FROM BETHESDA MAGAZINE


Potomac resident Bob Linn travels to 10 or 12 Scrabble tournaments a year.

POTOMAC’S BOB LINN knows how to make words count. The soft-spoken financial adviser deals with numbers for a living, but it’s his ability to recall thousands of letter combinations that landed him in Perth, Australia, last November with the U.S. national team to compete at the World Scrabble Championship.

“More mathematicians than editors play high-level Scrabble” says Linn, who has played in five world championships since 2003 and placed 54th out of 130 participants in Perth. In the Scrabble stratosphere, employing strategy and being able to quickly calculate the total number of points for a given word is more important than knowing its definition.

Invented in 1933 by unemployed architect Alfred Mosher Butts, Scrabble is found in three out of every five American homes, and some 2 million copies are sold every year in the United States.

But for Linn, Scrabble is more than just a game. The highly competitive 72-year-old started playing regularly in the early 1980s and reached expert level a year or so after wandering into a Scrabble club in Chevy Chase, D.C, and beating one of the best players there.

“I’ve always been a game player” says Linn, who also plays tennis and bridge and has competed in ping-pong and paintball tournaments. “I was captain of the University of Maryland’s chess team; I understand game theory.”

Linn’s wife, Gail, an audiologist, says that when she first met Linn in 1997, she didn’t want him to know that she wasn’t very good at spelling, “and I already had two master’s degrees at that point!” After participating in Scrabble tournaments for about five years, she now teaches tips for playing Scrabble in local retirement communities, plays games online at night to relax, and accompanies Linn to international tournaments two or three times a year.

We recently asked Bob Linn about life as a Scrabble whiz.

So, what drew you to Scrabble?

I like games. I like words. And I like competition.

How do you prepare for tournaments?

I make up index cards with word categories. I have cards reviewing games that I played—words I didn’t see on the rack, or forgot about, or want to remind myself [about]. I put them on the car dashboard, look at them when I’m at a stoplight. I look at them if I’m waiting in line. I’m always early for appointments, so I look at them then.

Here’s a card with the word ‘latrine’ Those letters also make four other seven-letter words: ‘retinal’ ‘reliant’ ‘trenail’ ‘ratline’ I also wrote a mnemonic phrase on the card that reminds me of the possible eight-letter words I can build. There’s a ‘C’ in the phrase, so ‘latrine’ must be able to form a word with ‘C’—‘clarinet’ ‘Latrine’ plus a ‘G’ makes six words: ‘altering’ ‘alerting’ ‘relating’ ‘triangle’ ‘tanglier’ and ‘integral’

So the idea is finding a seven-letter word and knowing what the seven-letter words in [that word] are. But if I can’t play a seven, [I have] a phrase to remind me or help me know the eight-letter word possibilities.

Do you play online?

Hardly ever. I use the computer just to study.

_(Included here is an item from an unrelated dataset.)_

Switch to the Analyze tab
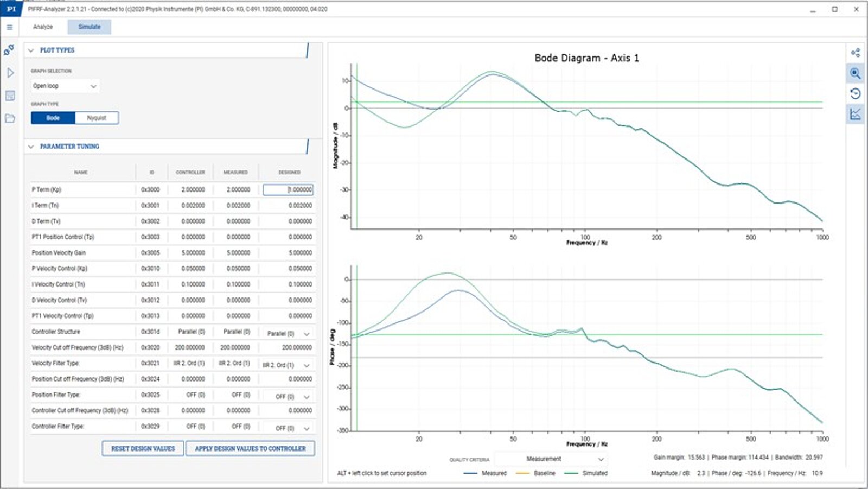This screenshot has height=489, width=868. point(43,27)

Do you have tips for players looking to improve their skills?

Start memorizing the two-letter and the three-letter word lists. Use the free Scrabble download word site, zyzzyva.net.

How many tournaments do you travel to per year?

Ten or 12.

When you travel abroad, what do you do besides compete in tournaments?

I’ll take Gail sightseeing for a week. Then she’ll go home and I’ll stay for a week and play in a tournament. We get to see the country, be together, and it helps me with the time changes. You don’t want to be falling asleep in a tournament. In high-level Scrabble, if you lose concentration for five seconds, it’s like somebody takes a mallet and hits you in the head. You didn’t see something in your rack, in your letters; you didn’t see something on the board you should have seen. I want to be awake and alert and on the right time zone.

What’s the most you’ve ever won in prize money?

There are some big prizes for the winners of the big tournaments, but I’ve never won those. I’ve won maybe $300 to $500 at a tournament.

Placing 54th seems like a decent showing at the world championship.

I feel that it was actually poor. I came in 31st once, which was the best I’ve done. But for me it’s not really about where I place. I was happy about [some of the words I played that were] difficult and interesting to find and fit. But I missed some words I shouldn’t have. Sometimes you get bad letters, sometimes you get good letters, but missing a word you should know? That’s where I give myself a bad mark.

So the fun is in challenging yourself?

Yeah. Look, my philosophy of life is, if you’re going to spend any time at all doing anything, why not try to be the best at it? Otherwise, why bother?